Data for this exercise
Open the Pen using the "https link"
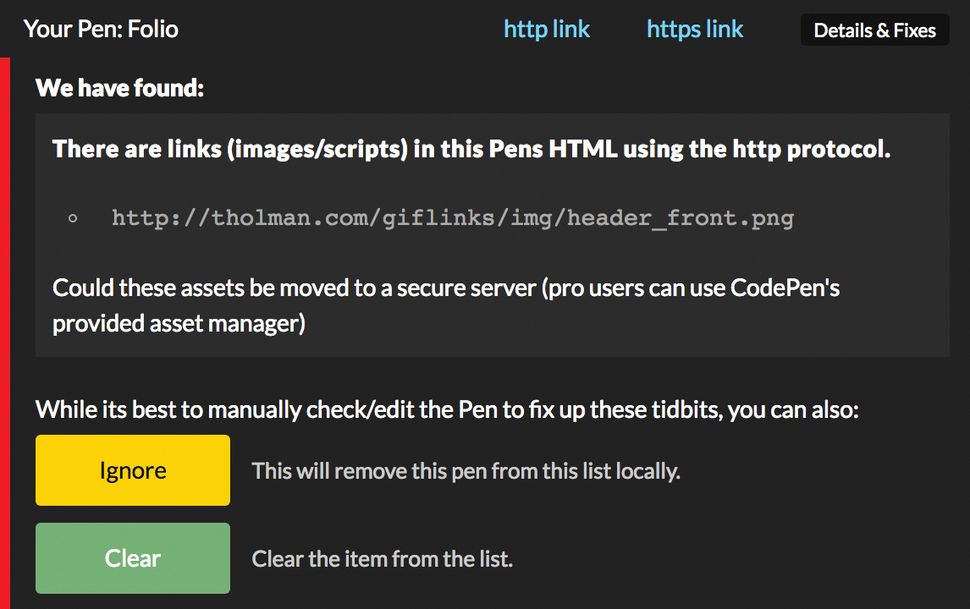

...

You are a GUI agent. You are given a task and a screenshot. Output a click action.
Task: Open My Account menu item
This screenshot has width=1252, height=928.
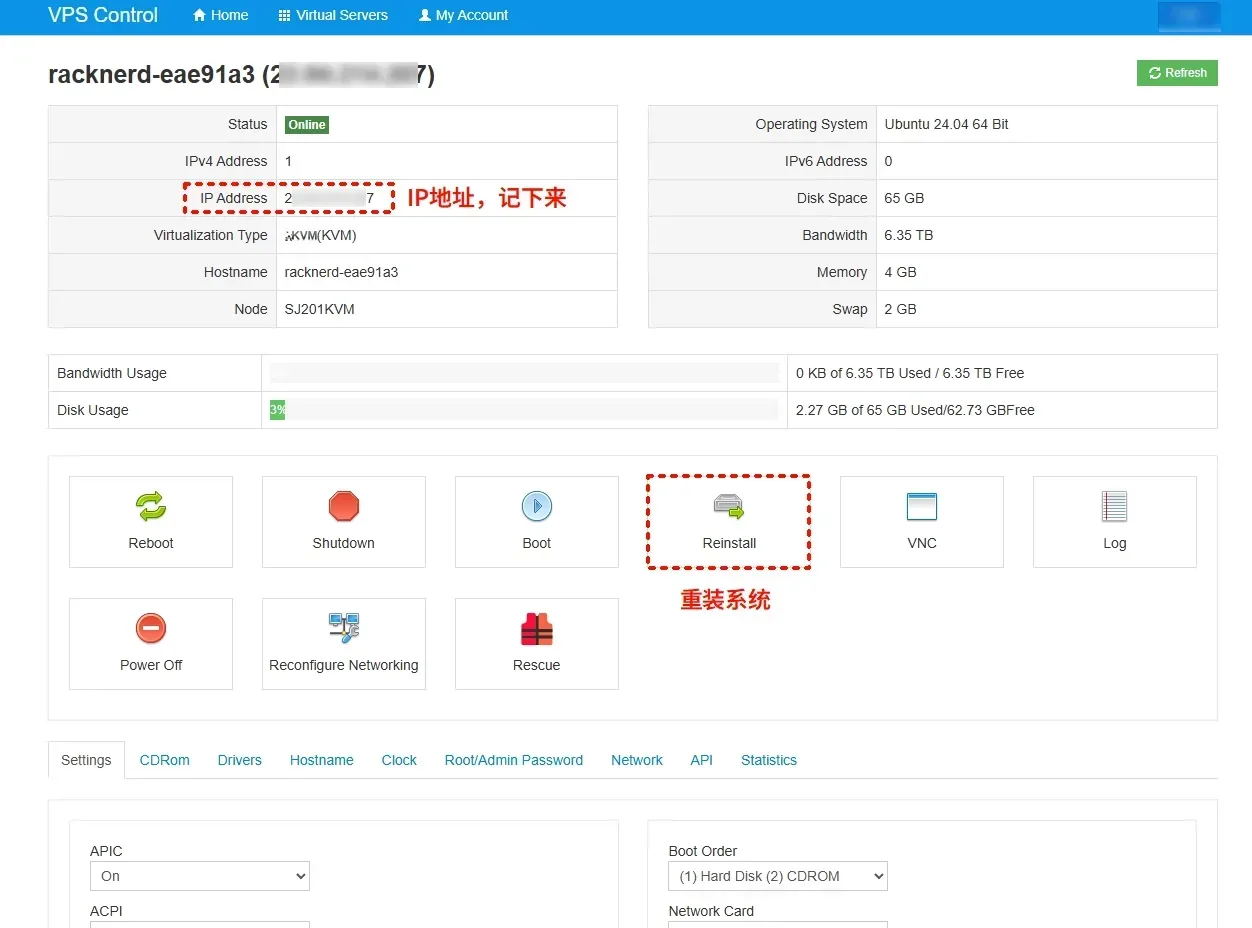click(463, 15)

Exercise
Using the records given above, list every line that includes the word "Open".

Finished exercise
Open the Pen using the "https link"
Task: Open My Account menu item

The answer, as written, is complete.